Afghan Tomato Soup Aush Goshti Recipe

Afghan Recipes

Afghan Tomato Soup Aush Goshti

Quick Answer Afghan Aush Goshti is a hearty tomato-based noodle soup simmered with spiced ground beef, kidney beans, and chickpeas, then finished with dried mint and a cool, garlicky yogurt drizzle called chaka. This one-pot Afghan comfort food balances tangy tomato, warm coriander, and tender noodles in a single satisfying bowl.

Aush is the soup every Afghan grandmother makes a little differently, and the goshti (with-meat) version is the one I reach for when the evenings turn cold. The first time I cooked it, I rushed the tomato paste and the broth tasted thin and raw. Blooming that paste in hot oil until it darkens is the whole secret.

Ready in about 80 minutes  |  Serves 6  |  One pot

Prep Time
25 min
Cook Time
55 min
Total Time
1 hr 20
Servings
6
Medium High-Protein Freezer-Friendly About 430 cal / serving
A bowl of Afghan Aush Goshti tomato noodle soup topped with garlicky yogurt, dried mint, and cilantro
Afghan Aush Goshti: tangy tomato broth, tender noodles, and a cooling swirl of garlic yogurt.

Why This Aush Goshti Works

Most tomato soups lean sweet or one-note. Aush Goshti stays savory and layered because three things happen in the same pot: the beef browns and leaves flavorful fond, the tomato paste caramelizes into a jammy base, and the beans and noodles thicken the broth as they finish cooking. Nothing gets watered down.

The finishing touches are what make people ask for the recipe. Dried mint stirred in at the end tastes completely different from mint added early. It stays bright and almost peppery.
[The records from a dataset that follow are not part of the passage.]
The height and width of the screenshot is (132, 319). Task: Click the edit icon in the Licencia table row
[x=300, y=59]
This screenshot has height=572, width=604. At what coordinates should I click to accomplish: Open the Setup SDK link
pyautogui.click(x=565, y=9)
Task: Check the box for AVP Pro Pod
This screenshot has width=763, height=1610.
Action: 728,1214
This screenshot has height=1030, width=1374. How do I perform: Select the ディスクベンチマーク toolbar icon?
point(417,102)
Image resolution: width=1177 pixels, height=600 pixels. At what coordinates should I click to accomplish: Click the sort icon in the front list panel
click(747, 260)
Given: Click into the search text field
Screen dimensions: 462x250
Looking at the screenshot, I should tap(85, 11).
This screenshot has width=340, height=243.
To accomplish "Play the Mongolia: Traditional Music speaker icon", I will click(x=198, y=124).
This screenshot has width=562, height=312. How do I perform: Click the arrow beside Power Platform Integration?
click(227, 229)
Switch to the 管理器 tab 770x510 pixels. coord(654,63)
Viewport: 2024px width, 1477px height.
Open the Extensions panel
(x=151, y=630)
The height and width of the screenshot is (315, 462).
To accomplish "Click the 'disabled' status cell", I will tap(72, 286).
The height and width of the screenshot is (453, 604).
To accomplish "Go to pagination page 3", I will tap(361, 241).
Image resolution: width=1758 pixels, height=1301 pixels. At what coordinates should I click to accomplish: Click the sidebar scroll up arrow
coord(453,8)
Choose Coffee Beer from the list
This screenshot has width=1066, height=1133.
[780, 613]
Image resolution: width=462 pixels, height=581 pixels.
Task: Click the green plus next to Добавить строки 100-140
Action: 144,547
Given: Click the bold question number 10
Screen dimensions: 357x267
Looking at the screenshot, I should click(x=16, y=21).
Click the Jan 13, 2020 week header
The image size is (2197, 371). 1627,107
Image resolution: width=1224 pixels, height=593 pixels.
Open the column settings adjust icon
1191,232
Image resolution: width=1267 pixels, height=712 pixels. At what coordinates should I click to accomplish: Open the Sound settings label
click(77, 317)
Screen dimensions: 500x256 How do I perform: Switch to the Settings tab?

And the chaka, a quick garlic-yogurt sauce, cuts the richness the way sour cream does for chili, but lighter.

Pro observation: You will know the tomato base is ready when the paste turns from bright red to a deep brick color and the oil around the edges runs orange. That color is flavor, so do not skip it.

Ingredients

Adjust servings above to rescale · Serves 6

    Need to switch cups, grams, or ounces? Use our tomato measurement converter.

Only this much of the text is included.